## Your assignment
Could you output each line below exactly as it appears, excluding any pictures?

## Exercise materials
● ● ● ● ●
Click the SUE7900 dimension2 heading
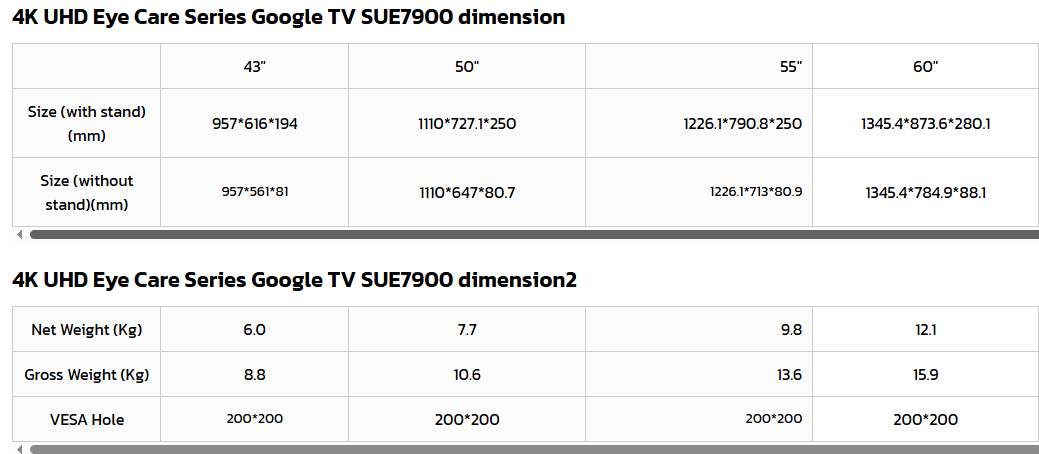1039x454 pixels. 295,280
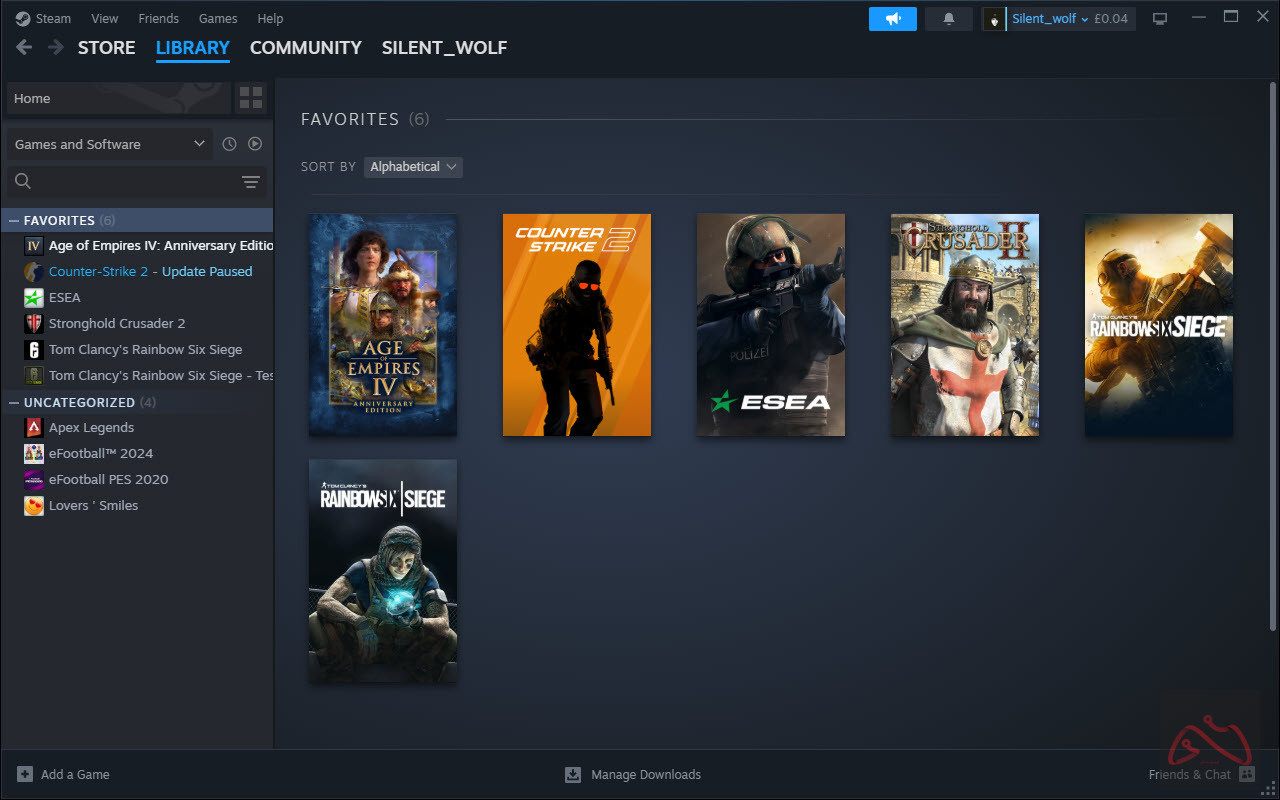1280x800 pixels.
Task: Open the announcements megaphone button
Action: pos(892,19)
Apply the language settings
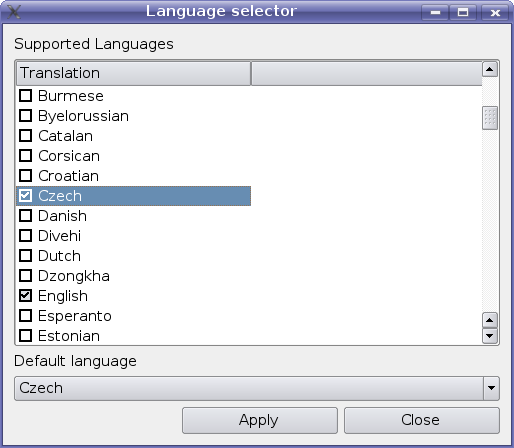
● ● ● ● ●
## Task output
Click the SUE7900 dimension2 heading
1039x454 pixels. 295,280
1280x800 pixels.
Task: Open the announcements megaphone button
Action: pos(892,19)
Apply the language settings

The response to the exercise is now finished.